Your objective: Only the lines below from the one that contains "This screenshot has width=450, height=392." through the one that contains "The image size is (992, 1204)." should appear in your answer, exact and without pictures.

Given records:
* * * * * * *

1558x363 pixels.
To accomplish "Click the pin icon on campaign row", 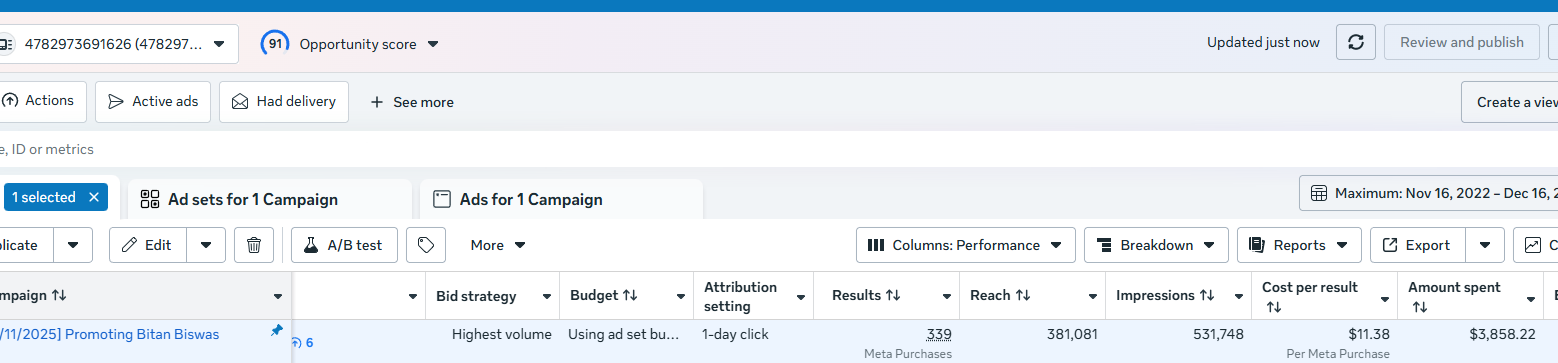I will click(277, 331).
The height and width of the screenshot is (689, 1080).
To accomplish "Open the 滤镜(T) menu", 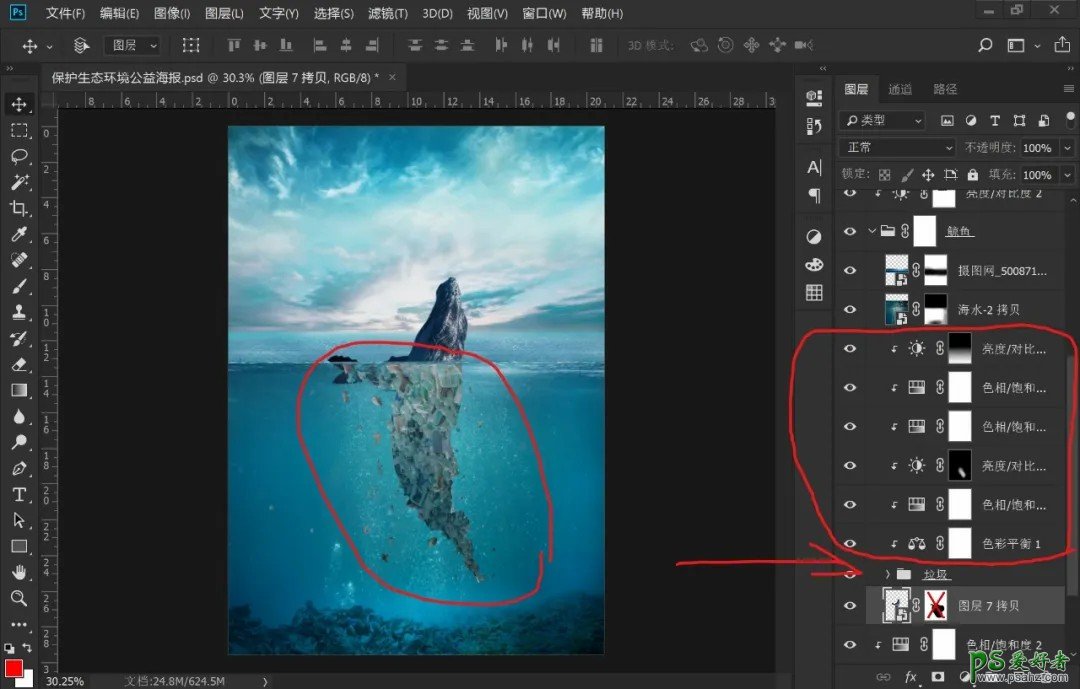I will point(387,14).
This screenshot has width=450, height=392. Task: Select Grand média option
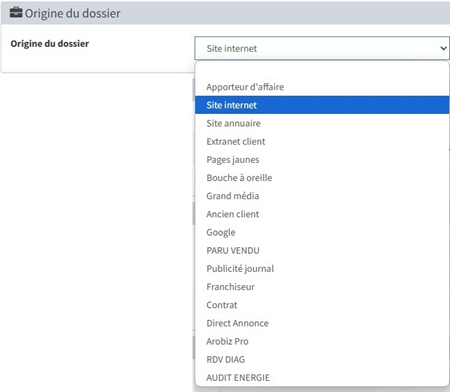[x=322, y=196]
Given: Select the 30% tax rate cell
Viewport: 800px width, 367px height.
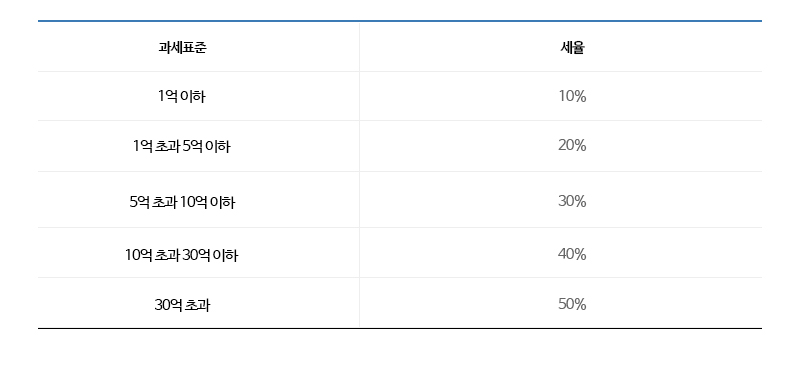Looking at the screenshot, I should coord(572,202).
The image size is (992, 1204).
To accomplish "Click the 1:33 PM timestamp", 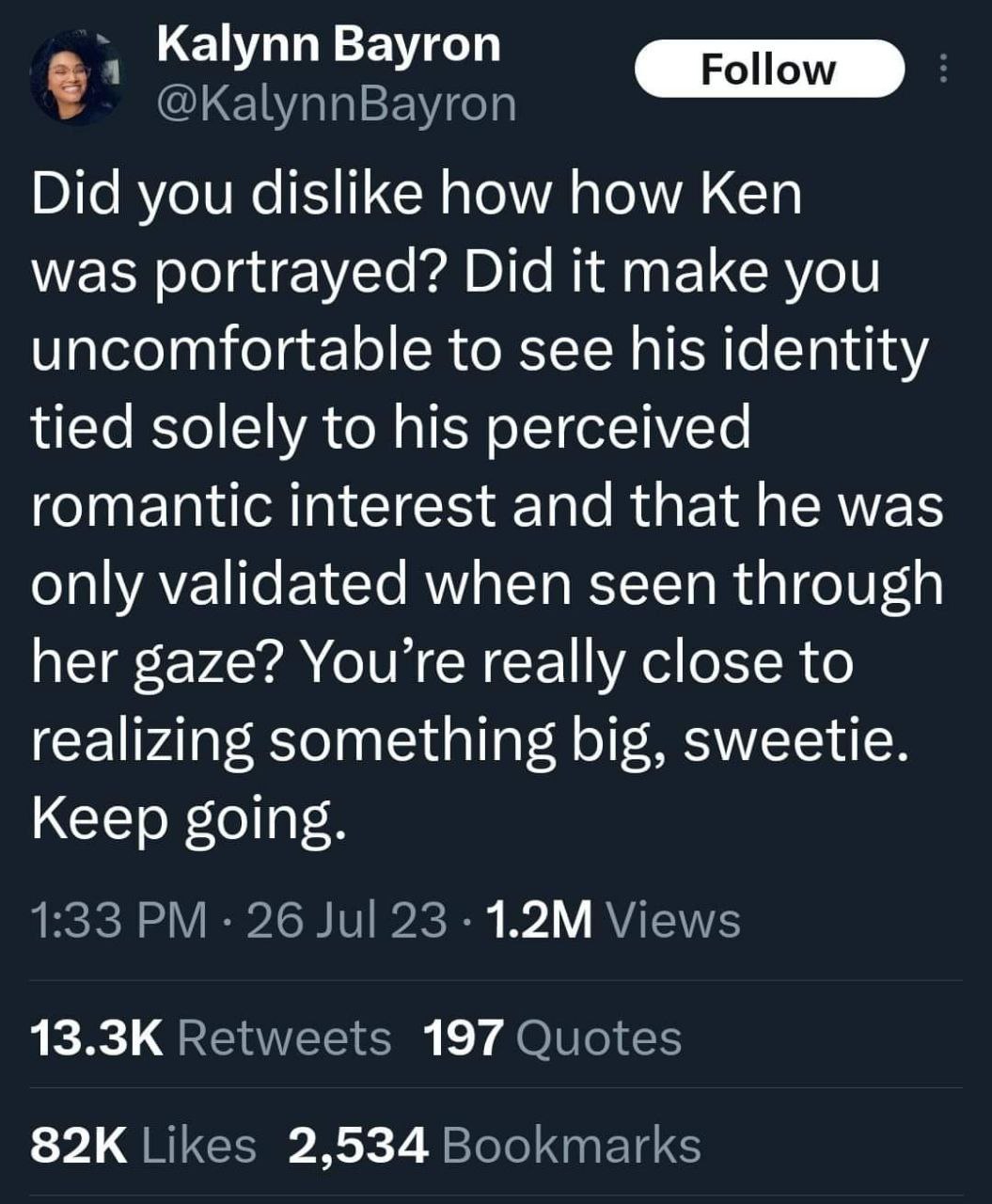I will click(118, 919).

* * * * * * *

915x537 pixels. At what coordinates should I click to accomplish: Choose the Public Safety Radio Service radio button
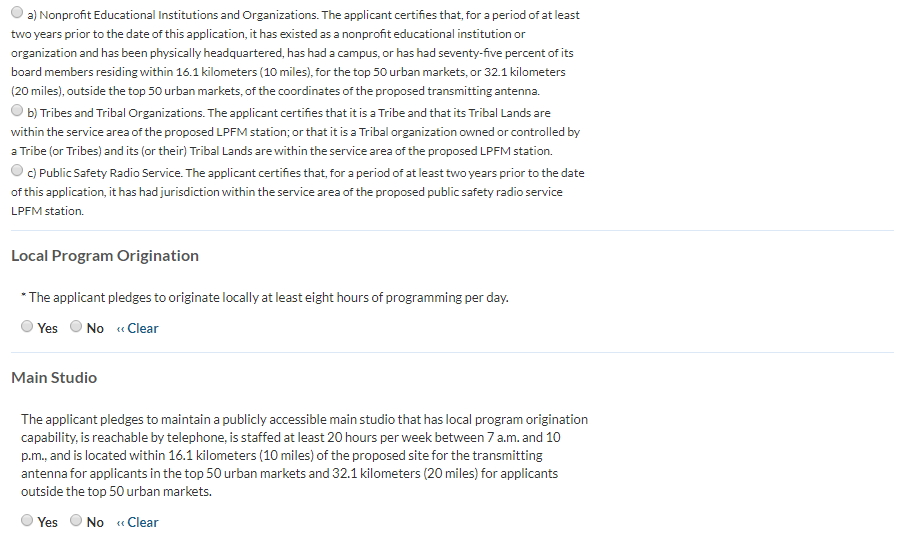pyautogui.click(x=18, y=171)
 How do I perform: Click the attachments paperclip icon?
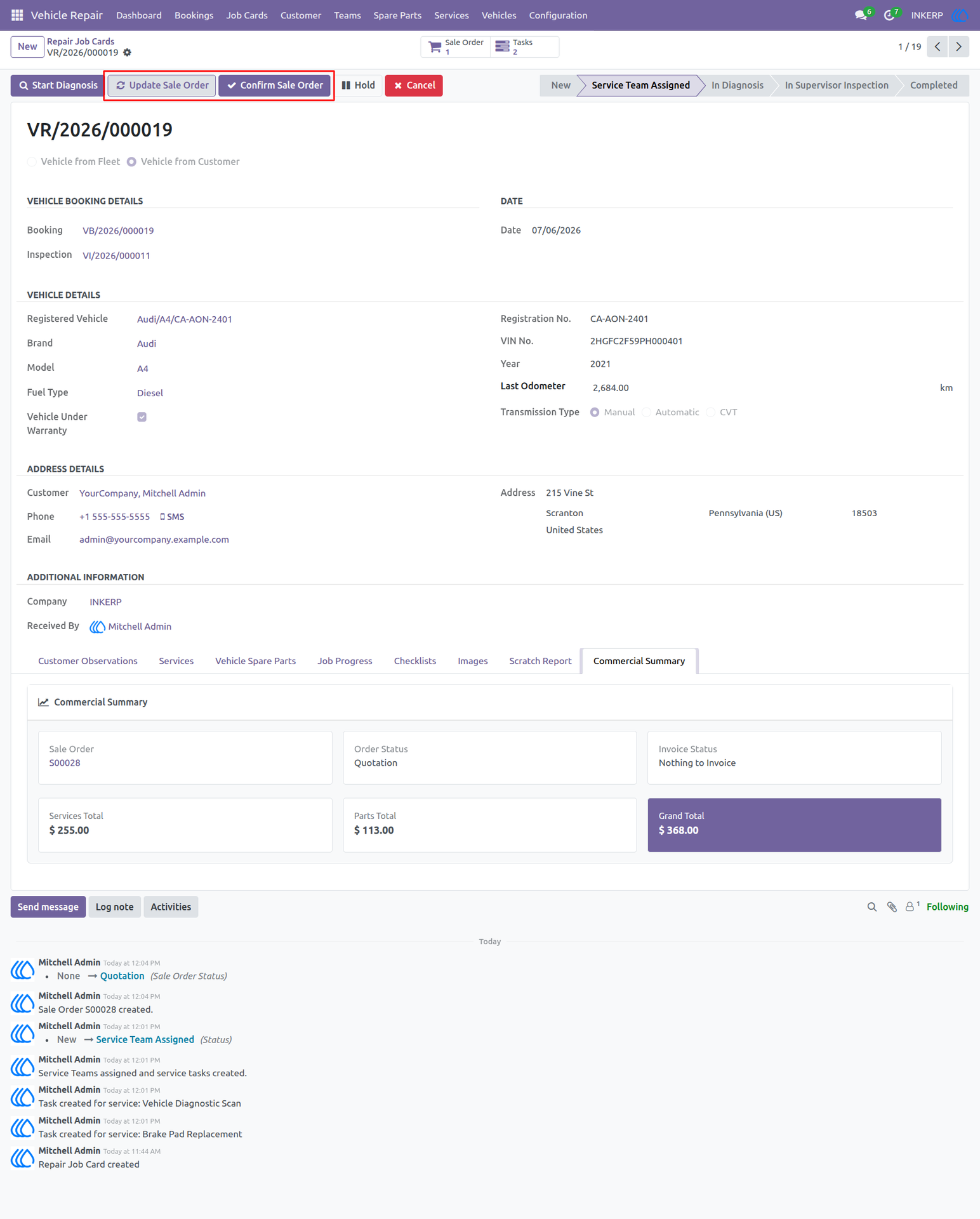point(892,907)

* * * * * * *

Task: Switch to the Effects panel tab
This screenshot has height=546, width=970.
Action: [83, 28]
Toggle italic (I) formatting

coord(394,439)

* * * * * * *

Solution:
This screenshot has width=450, height=392. Task: Select Grand média option
[x=322, y=196]
Given: Select the 30% tax rate cell
Viewport: 800px width, 367px height.
Looking at the screenshot, I should coord(572,202).
The image size is (992, 1204).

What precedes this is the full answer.